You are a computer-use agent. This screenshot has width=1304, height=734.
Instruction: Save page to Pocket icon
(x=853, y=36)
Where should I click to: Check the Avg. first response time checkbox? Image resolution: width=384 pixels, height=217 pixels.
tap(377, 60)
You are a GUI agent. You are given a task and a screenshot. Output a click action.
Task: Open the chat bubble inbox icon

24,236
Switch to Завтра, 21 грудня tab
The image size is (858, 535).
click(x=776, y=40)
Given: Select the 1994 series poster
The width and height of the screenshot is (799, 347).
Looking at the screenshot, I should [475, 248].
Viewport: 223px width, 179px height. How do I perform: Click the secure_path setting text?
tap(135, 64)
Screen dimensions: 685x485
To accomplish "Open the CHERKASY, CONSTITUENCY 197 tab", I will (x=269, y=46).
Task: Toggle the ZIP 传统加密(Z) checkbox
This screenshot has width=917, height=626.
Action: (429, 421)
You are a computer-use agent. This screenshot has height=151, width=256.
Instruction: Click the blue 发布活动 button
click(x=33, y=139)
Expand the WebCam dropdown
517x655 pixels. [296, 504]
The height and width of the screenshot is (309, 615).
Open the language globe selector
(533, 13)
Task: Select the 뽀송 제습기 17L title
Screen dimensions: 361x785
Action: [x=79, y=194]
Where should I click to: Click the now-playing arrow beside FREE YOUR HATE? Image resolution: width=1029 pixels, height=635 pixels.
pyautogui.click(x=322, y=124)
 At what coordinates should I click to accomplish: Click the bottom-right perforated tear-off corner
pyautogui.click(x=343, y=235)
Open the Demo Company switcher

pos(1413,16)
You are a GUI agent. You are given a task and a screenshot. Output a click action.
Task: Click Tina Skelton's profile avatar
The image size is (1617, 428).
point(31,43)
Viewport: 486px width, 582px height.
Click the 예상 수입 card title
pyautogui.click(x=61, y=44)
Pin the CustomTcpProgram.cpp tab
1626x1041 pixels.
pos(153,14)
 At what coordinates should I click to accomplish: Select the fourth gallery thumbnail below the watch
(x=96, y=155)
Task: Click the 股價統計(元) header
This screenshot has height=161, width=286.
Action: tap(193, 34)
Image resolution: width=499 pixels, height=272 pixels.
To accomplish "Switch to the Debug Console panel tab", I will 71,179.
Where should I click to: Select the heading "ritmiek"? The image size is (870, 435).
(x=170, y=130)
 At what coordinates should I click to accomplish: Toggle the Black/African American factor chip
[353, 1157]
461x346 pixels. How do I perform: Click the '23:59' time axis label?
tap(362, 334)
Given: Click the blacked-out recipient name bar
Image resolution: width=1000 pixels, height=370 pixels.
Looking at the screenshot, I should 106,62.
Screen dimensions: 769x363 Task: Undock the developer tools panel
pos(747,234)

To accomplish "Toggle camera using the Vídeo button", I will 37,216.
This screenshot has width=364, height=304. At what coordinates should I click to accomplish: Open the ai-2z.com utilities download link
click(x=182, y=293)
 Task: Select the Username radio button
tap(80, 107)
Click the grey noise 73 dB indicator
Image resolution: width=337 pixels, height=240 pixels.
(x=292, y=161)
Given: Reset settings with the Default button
* * * *
• [PROBLEM TO SOLVE] From the first line to the last, copy the records without alteration.

• [RESPONSE TO THIS EXERCISE]
You are a computer-use agent. This screenshot has width=1304, height=734.
Instruction: Save page to Pocket icon
(x=853, y=36)
Where should I click to: Check the Avg. first response time checkbox? Image resolution: width=384 pixels, height=217 pixels.
tap(377, 60)
You are a GUI agent. You are given a task and a screenshot. Output a click action.
Task: Open the chat bubble inbox icon

24,236
Switch to Завтра, 21 грудня tab
The image size is (858, 535).
click(x=776, y=40)
Given: Select the 1994 series poster
The width and height of the screenshot is (799, 347).
Looking at the screenshot, I should [475, 248].
Viewport: 223px width, 179px height. How do I perform: Click the secure_path setting text?
tap(135, 64)
Screen dimensions: 685x485
To accomplish "Open the CHERKASY, CONSTITUENCY 197 tab", I will (x=269, y=46).
Task: Toggle the ZIP 传统加密(Z) checkbox
This screenshot has width=917, height=626.
Action: (429, 421)
You are a computer-use agent. This screenshot has height=151, width=256.
Instruction: Click the blue 发布活动 button
click(x=33, y=139)
Expand the WebCam dropdown
517x655 pixels. [296, 504]
The height and width of the screenshot is (309, 615).
Open the language globe selector
(533, 13)
Task: Select the 뽀송 제습기 17L title
Screen dimensions: 361x785
Action: [x=79, y=194]
Where should I click to: Click the now-playing arrow beside FREE YOUR HATE? Image resolution: width=1029 pixels, height=635 pixels.
pyautogui.click(x=322, y=124)
 At what coordinates should I click to accomplish: Click the bottom-right perforated tear-off corner
pyautogui.click(x=343, y=235)
Open the Demo Company switcher

pos(1413,16)
You are a GUI agent. You are given a task and a screenshot. Output a click action.
Task: Click Tina Skelton's profile avatar
The image size is (1617, 428).
point(31,43)
Viewport: 486px width, 582px height.
Click the 예상 수입 card title
pyautogui.click(x=61, y=44)
Pin the CustomTcpProgram.cpp tab
1626x1041 pixels.
pos(153,14)
 At what coordinates should I click to accomplish: Select the fourth gallery thumbnail below the watch
(x=96, y=155)
Task: Click the 股價統計(元) header
This screenshot has height=161, width=286.
Action: tap(193, 34)
Image resolution: width=499 pixels, height=272 pixels.
To accomplish "Switch to the Debug Console panel tab", I will 71,179.
Where should I click to: Select the heading "ritmiek"? The image size is (870, 435).
(x=170, y=130)
 At what coordinates should I click to accomplish: Toggle the Black/African American factor chip
[353, 1157]
461x346 pixels. How do I perform: Click the '23:59' time axis label?
tap(362, 334)
Given: Click the blacked-out recipient name bar
Image resolution: width=1000 pixels, height=370 pixels.
Looking at the screenshot, I should 106,62.
Screen dimensions: 769x363 Task: Undock the developer tools panel
pos(747,234)

To accomplish "Toggle camera using the Vídeo button", I will 37,216.
This screenshot has width=364, height=304. At what coordinates should I click to accomplish: Open the ai-2z.com utilities download link
click(x=182, y=293)
 Task: Select the Username radio button
tap(80, 107)
Click the grey noise 73 dB indicator
Image resolution: width=337 pixels, height=240 pixels.
(x=292, y=161)
Given: Reset settings with the Default button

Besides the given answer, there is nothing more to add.